In 2016 and the years that followed, we learned that foreign powers had used social media platforms, fake news, and other methods to influence our elections, and we as a people were largely livid. How dare they? Someone, it seemed to us, needed to DO SOMETHING.
So as the election of 2020 neared, social media platforms, most notably Facebook and Twitter, “took action” to supposedly suppress fake news, hate speech, and other harmful content. In other words, they started to “sensor” what users put on their platforms. Hearing before hearing in Congress raised the question again:
“Are social media platforms responsible and even liable for what users post online?”
Understand, this has implications beyond Facebook and Twitter. If this law, this small clause were removed, you as a website owner could be liable for comments made on your posts, any harmful reviews someone might manage to post on your site, and any guest content or opinion-based content on your site.

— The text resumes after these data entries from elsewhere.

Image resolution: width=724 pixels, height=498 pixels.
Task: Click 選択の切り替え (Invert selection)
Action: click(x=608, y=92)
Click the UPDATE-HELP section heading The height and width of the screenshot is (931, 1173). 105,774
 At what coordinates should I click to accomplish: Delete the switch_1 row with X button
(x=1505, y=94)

If it were construed as “hate speech” or “fake news” you could be held legally responsible. In other words, the offended party could sue you, even if you did not post the content, but simply allowed it to exist on your platform.

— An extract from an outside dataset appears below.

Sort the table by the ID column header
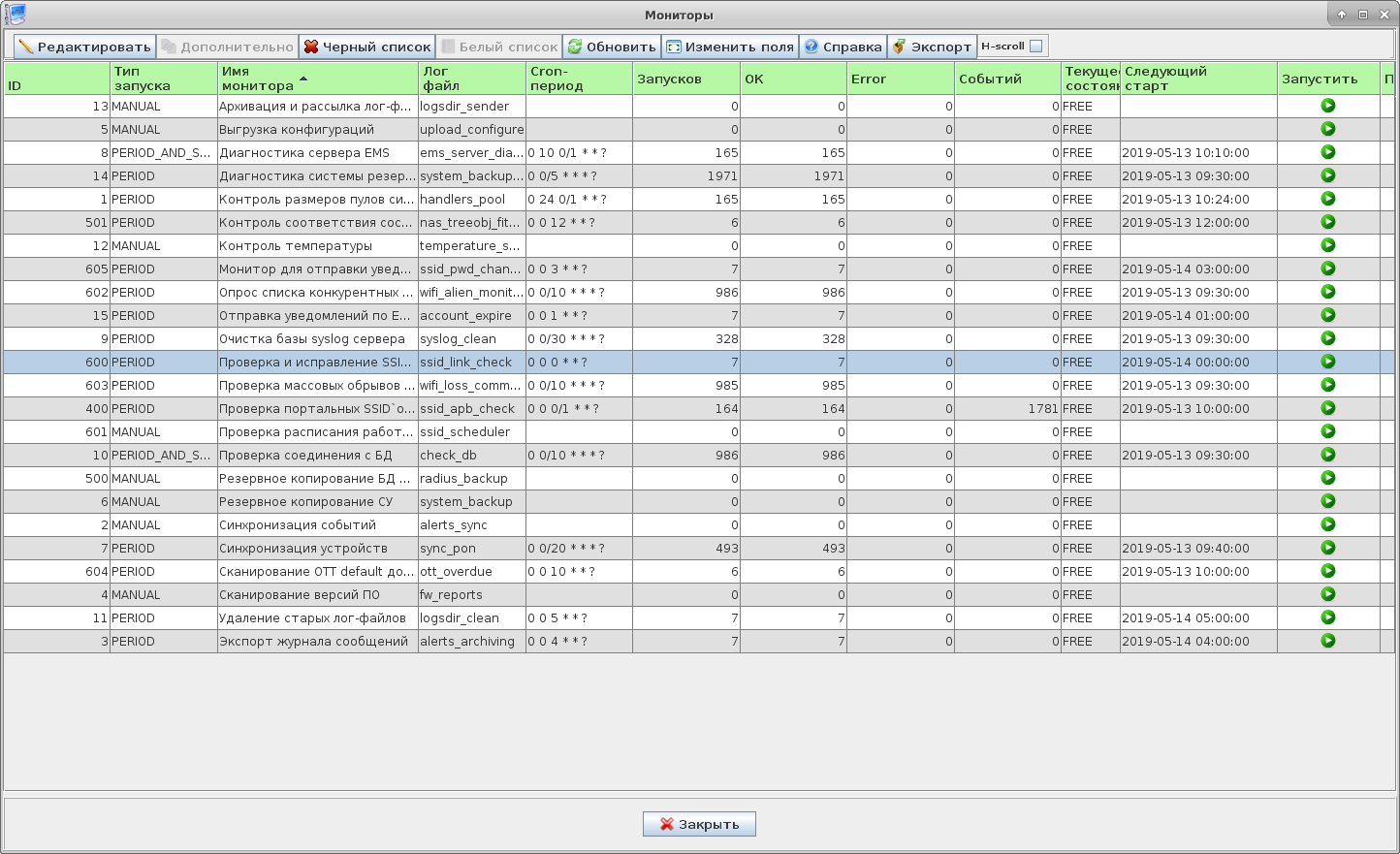The image size is (1400, 854). point(56,79)
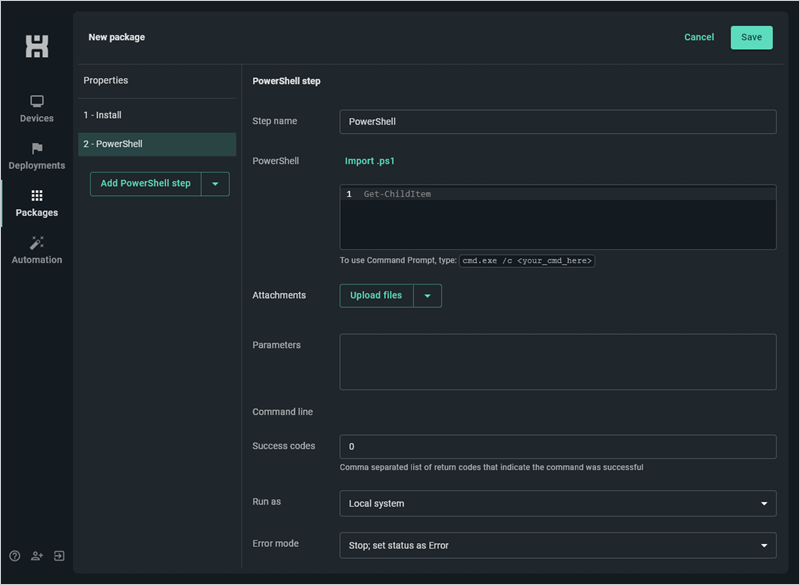
Task: Click the Save button
Action: tap(752, 38)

This creates large problems. First, no matter who you are or what website you own, you fall under this statute. That means even Google must delist sites that are “hate speech” or “fake news.”
But the second problem is what this article will focus on: who does the fact-checking and checks all that content? Who gets to decide what defines hate speech, fake news, or even just undesirable content?
The answer is complex, expensive, and despite great effort may still not solve the problem.
Human Bias and Limitations
The first issue is a simple one to talk about, but a much harder one to fix. Because there are two aspects to it, and neither is something we can solve quickly or easily, if at all.
The first is bias. Every human being has it, and as much as we like to say we are unbiased, almost no one can look at content without the filter of who you are. If you are more conservative in your politics, you may view certain content as harmful or even false. If you are liberal in your politics, the same applies. Even those centrists who try to walk the narrow line of common sense have implicit biases when they look at content of any kind.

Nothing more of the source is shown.